CASH AND CARRY: The Department of Justice recently announced that Roudy Pierre-Louis, a Haitian former State Department employee was sentenced to a year in jail for embezzling more than $150,000 from the Department of Defense. These kinds of crimes and sentences are (unfortunately) pretty common, and Pierre-Louis would not normally make the cut for Dead Drop notice. But what put it over the edge was the defendant’s really cool former title at the U.S. Embassy in Haiti. He worked in the Security Coordination Office as its: “Occasional Money Holder.”
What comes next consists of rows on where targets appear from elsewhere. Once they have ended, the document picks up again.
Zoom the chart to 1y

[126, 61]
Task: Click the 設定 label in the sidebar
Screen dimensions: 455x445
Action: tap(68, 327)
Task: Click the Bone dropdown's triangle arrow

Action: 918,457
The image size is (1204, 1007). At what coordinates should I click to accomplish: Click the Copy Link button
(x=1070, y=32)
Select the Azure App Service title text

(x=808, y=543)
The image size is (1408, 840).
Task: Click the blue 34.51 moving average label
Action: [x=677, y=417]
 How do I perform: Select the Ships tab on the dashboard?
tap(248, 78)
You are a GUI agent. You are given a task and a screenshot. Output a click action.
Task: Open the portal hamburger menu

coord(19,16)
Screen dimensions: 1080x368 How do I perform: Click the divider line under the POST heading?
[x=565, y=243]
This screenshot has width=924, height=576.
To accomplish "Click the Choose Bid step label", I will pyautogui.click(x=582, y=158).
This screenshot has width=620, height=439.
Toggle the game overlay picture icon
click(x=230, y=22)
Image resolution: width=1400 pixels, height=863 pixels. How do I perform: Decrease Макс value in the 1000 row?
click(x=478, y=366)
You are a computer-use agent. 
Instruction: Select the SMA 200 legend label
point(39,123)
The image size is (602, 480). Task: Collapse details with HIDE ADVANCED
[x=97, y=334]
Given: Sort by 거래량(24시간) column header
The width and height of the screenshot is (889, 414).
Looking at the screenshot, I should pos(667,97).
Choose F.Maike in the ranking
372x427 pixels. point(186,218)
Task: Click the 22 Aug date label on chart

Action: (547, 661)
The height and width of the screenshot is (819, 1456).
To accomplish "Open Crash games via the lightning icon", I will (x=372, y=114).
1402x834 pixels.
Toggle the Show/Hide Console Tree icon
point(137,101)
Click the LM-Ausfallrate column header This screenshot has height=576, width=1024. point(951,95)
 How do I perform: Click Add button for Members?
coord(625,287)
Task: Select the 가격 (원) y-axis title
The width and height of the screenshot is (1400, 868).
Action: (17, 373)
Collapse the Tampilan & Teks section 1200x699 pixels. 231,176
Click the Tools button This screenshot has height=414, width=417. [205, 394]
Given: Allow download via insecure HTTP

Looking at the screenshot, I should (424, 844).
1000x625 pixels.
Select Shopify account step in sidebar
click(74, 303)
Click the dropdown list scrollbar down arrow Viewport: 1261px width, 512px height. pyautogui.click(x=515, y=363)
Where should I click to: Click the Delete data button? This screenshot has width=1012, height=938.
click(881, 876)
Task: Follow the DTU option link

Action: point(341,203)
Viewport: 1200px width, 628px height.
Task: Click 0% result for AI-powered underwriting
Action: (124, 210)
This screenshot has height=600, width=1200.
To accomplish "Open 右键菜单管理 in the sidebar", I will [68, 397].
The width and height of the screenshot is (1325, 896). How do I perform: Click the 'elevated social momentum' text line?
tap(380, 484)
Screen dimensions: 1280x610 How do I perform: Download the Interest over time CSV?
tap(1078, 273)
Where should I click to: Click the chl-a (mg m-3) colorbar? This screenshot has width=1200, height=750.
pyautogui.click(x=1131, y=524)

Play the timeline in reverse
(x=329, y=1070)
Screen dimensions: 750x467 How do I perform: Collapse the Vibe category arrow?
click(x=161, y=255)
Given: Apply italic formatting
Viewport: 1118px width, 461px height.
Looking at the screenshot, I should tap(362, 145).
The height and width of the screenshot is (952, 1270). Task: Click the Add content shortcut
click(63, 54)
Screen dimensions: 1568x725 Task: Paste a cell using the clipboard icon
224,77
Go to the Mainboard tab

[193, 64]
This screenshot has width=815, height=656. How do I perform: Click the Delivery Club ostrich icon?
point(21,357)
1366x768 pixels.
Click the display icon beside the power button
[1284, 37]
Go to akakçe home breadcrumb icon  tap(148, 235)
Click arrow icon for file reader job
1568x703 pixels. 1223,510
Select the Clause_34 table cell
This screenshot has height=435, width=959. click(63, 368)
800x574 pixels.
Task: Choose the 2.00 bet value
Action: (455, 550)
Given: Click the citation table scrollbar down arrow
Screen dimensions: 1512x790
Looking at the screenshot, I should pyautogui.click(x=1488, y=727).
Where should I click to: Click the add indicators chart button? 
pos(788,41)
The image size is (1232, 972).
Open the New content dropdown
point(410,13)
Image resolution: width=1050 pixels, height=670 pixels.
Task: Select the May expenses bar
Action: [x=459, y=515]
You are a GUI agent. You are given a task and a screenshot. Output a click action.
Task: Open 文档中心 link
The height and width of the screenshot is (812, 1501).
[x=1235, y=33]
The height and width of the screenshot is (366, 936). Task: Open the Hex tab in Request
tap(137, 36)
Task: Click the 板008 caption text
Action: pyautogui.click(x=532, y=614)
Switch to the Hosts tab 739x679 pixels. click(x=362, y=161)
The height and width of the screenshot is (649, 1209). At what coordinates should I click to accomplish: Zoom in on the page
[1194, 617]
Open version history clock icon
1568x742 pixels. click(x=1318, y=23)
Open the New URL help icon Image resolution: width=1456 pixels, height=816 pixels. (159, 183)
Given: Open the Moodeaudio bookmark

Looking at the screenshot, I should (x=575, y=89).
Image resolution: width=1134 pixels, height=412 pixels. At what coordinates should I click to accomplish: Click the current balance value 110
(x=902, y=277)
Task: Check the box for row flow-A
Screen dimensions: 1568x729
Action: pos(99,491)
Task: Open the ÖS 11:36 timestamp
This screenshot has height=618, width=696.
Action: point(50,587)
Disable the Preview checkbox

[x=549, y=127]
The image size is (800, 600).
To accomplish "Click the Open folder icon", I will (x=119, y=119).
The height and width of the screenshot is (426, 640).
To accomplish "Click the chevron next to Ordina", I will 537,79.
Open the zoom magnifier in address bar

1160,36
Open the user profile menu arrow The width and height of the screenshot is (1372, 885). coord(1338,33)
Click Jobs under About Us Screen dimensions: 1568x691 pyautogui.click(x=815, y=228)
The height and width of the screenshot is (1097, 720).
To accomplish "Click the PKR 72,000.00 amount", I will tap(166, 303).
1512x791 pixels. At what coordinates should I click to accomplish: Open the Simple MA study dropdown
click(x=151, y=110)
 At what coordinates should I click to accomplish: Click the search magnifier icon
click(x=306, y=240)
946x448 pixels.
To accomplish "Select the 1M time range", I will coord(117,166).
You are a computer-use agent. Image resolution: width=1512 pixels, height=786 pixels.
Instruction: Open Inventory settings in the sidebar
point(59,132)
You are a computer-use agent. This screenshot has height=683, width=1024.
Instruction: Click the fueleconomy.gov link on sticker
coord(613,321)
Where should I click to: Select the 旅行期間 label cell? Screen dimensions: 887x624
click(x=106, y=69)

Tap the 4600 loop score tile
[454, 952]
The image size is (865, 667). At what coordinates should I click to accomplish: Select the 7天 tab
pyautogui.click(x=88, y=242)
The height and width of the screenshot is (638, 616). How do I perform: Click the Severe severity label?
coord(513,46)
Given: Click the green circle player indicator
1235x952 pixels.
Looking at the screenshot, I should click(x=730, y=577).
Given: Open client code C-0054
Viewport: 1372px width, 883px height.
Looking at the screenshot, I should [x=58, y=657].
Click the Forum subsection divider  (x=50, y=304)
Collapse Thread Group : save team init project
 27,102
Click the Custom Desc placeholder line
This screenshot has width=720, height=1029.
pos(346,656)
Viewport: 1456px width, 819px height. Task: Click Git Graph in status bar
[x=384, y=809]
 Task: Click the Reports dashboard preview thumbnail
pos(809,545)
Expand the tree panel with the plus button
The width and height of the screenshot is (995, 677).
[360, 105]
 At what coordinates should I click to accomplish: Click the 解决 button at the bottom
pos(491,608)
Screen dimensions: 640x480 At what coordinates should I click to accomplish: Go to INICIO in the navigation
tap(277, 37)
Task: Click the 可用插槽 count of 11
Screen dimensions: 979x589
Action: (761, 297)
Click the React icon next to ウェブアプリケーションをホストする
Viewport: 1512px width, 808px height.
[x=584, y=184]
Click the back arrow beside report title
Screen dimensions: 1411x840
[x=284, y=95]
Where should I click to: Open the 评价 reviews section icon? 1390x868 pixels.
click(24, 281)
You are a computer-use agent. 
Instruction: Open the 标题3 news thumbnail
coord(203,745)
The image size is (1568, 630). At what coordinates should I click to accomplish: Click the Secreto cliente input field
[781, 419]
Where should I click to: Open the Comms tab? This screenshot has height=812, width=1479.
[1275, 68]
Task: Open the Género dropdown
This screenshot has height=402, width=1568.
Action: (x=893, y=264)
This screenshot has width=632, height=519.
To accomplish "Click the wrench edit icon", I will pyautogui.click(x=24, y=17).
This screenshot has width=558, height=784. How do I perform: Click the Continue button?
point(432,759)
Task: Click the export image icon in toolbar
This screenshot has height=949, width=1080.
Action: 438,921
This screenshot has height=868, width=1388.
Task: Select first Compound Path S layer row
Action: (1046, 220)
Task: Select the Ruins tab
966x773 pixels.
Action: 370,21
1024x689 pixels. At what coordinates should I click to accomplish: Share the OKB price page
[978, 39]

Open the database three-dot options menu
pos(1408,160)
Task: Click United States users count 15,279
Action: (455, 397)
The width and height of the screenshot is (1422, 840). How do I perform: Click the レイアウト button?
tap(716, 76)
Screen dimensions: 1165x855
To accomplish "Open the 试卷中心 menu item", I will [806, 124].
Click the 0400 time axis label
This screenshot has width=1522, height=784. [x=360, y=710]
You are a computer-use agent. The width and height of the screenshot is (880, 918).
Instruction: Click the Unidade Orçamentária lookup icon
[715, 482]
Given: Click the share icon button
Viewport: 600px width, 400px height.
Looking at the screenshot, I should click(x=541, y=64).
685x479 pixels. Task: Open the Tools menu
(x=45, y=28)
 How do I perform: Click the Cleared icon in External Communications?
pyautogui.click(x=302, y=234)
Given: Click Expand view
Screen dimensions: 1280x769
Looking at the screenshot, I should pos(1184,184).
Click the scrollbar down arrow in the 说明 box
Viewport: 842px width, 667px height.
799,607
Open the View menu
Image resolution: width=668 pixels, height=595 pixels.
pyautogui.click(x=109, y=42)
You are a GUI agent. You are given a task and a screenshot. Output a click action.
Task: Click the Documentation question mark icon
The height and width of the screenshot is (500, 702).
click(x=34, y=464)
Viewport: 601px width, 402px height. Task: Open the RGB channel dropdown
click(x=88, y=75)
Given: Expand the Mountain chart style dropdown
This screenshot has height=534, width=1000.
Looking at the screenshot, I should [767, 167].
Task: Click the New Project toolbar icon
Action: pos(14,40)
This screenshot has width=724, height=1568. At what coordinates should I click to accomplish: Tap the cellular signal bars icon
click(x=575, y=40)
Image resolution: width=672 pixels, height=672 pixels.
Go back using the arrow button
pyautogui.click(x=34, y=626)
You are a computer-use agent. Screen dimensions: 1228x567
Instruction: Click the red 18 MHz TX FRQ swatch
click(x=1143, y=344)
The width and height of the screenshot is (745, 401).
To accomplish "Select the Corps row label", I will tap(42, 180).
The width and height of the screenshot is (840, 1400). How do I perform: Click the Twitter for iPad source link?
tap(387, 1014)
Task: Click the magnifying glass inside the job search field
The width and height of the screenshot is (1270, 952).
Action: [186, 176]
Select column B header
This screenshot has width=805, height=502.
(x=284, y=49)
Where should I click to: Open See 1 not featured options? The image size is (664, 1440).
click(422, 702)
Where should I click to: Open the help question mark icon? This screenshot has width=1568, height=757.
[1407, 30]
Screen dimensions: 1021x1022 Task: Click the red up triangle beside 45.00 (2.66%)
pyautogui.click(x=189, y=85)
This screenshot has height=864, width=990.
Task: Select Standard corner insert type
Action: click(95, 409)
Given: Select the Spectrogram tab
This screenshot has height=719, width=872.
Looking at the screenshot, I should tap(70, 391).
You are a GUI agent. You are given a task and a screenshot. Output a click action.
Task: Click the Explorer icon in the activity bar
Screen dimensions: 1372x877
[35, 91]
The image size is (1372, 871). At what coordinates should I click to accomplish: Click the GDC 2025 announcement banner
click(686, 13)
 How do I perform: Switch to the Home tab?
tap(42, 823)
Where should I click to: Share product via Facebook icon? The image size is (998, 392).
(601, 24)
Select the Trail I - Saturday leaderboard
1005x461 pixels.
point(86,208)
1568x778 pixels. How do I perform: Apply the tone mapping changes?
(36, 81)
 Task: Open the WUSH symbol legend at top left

BUM SQUAD: Don’t you hate it when this happens to you? A British Army bomb squad rushed to a hospital in Gloucestershire when a man arrived in the emergency room with a 57mm World War II artillery shell lodged in his rectum. According to The Sun website from the UK, the poor chap told doctors that he “slipped and fell” and the shell ended up where the sun don’t shine. The device measured more than 6 inches long and two inches in circumference. Brave doctors successfully removed the round before the bomb squad lads rolled in. British defence officials explained the mis-placed projectile was a solid shot round and “It was basically an inert lump of metal, so there was no risk to life — at least not to anyone else’s.”